Protections Were Jeopardized by Supreme Court Decisions in 2001 and 2006

WASHINGTON (June 18, 2009) -- The Senate Environment and Public Works Committee approved the Clean Water Restoration Act today, a landmark bill that reinstates Clean Water Act protections for a host of water bodies jeopardized by a pair of Supreme Court decisions.

The following is a statement by Jon Devine, Senior Attorney for the Natural Resources Defense Council’s Water program:

“We are grateful that the Committee has taken this critical step.

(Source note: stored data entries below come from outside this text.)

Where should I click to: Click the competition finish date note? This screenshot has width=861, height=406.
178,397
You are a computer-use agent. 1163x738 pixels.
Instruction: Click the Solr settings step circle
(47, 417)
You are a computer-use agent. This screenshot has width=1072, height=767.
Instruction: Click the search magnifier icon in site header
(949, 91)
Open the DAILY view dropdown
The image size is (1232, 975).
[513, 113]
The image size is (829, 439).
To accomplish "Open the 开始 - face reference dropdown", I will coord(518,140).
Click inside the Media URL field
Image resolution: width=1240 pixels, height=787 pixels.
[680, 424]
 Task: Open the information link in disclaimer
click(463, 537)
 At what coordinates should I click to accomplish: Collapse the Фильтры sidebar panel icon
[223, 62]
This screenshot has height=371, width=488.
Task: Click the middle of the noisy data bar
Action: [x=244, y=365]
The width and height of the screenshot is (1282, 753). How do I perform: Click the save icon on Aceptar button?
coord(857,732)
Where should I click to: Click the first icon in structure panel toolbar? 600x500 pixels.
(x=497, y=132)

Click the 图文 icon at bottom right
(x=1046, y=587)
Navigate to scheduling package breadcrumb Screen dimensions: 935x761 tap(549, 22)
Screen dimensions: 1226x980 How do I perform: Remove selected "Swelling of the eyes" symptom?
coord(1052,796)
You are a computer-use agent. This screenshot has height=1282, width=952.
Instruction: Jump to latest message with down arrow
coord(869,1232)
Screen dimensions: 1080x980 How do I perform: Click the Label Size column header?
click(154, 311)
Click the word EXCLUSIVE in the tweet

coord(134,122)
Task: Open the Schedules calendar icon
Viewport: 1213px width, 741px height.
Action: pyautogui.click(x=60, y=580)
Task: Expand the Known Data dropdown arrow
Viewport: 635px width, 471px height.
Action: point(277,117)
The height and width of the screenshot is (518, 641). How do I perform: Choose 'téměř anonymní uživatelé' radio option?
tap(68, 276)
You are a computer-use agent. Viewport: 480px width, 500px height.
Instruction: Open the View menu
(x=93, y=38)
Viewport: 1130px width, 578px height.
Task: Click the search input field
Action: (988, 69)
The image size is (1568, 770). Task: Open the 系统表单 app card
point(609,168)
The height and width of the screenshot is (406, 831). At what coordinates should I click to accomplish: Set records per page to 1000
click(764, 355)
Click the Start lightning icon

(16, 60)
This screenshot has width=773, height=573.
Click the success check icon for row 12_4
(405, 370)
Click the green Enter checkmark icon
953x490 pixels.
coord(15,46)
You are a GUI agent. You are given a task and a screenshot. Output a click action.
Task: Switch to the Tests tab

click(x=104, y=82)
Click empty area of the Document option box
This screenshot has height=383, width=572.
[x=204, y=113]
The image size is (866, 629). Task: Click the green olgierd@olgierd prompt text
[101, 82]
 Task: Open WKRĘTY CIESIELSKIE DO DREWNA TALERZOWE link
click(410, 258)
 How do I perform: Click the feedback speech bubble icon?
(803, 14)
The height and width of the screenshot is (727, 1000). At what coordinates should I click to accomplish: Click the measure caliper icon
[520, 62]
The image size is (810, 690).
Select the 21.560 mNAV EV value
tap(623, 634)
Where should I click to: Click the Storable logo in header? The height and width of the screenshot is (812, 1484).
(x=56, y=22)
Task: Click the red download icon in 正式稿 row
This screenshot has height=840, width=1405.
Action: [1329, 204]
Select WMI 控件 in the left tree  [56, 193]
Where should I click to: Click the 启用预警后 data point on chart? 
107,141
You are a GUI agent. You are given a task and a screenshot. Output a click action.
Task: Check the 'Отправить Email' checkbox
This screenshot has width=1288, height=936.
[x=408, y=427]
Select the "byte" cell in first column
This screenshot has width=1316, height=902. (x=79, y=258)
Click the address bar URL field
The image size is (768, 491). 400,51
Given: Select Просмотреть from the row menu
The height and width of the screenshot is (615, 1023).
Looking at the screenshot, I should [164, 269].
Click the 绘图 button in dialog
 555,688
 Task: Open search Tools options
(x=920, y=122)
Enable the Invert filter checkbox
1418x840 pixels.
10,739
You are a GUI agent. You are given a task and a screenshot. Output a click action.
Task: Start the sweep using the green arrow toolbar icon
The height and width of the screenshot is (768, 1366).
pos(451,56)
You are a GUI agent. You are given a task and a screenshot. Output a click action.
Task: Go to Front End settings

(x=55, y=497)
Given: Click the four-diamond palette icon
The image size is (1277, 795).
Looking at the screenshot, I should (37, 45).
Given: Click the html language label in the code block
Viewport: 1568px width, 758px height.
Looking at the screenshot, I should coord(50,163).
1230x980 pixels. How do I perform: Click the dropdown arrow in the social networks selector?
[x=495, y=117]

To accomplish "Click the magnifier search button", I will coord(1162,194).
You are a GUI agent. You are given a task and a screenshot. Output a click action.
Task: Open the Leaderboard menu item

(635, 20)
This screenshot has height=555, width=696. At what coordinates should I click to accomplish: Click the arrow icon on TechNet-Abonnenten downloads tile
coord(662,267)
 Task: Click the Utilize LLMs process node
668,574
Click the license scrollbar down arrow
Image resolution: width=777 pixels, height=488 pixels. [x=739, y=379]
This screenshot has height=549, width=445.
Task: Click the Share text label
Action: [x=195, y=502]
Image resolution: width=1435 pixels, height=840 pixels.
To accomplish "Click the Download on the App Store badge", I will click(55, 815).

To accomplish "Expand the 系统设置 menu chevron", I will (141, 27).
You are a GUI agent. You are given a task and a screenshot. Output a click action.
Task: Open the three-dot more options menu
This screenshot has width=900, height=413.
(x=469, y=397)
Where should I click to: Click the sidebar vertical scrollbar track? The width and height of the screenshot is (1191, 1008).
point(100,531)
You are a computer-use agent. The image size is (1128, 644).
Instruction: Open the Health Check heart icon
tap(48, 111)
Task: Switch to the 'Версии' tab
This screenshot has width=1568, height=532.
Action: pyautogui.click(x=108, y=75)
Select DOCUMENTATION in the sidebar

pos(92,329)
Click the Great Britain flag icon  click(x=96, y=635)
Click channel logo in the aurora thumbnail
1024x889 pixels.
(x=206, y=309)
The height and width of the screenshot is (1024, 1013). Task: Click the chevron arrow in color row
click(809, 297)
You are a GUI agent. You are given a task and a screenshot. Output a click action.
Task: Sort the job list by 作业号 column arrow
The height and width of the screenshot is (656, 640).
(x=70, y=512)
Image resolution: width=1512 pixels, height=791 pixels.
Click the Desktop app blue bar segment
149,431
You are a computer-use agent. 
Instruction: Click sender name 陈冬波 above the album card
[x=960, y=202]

Congress cannot fix the Clean Water Act soon enough, and today’s action reflects the urgency and importance of the problem.”

“The bill is definitely a compromise, but Senators Baucus, Klobuchar, and Boxer deserve great credit for maintaining the core purpose of the legislation – returning protection to imperiled waters and charting a path forward that responds directly to claims made about the legislation. We will keep working to pass a strong bill through Congress.”

Additional background:

Because of the Supreme Court’s decisions, government officials had declared thousands of bodies of waters – including lakes, streams, and wetlands – outside the purview of the Clean Water Act.  As a result, the people who rely on those water bodies cannot depend on the Act’s safeguards against unregulated industrial pollution and destruction. The Environmental Protection Agency acknowledges that these decisions have undermined the agency’s enforcement of the Act. The Obama administration recently told Congress that “[i]t is essential that the Clean Water Act provide broad protection of the Nation’s waters, consistent with full Congressional authority under the Constitution.”

To address this crisis, Sen. Russ Feingold and 24 other Senators sponsored the Clean Water Restoration Act, which would apply clean water protections to the kinds of water bodies historically covered by federal regulations.

The Committee acted today to approve a substitute amendment to the bill championed by Senators Baucus, Klobuchar, and Boxer that adds two exemptions from the law sought by farmers and by wastewater treatment plant operators. It also removes provisions that opponents of comprehensive clean water protections had wrongly suggested expanded the scope of the law, and it specifically directs federal agencies to implement the new law consistent with the historic practice prior to the Supreme Court’s decisions.

The Committee also rejected a number of amendments that would dramatically weaken the bill by exempting certain water bodies from its coverage and by allowing a variety of polluting activities to take place without Clean Water Act scrutiny. Fortunately, the Committee voted down a series of radical amendments from Senator Barrasso, which would have excluded streams, natural ponds, and a variety of other waters from the bill.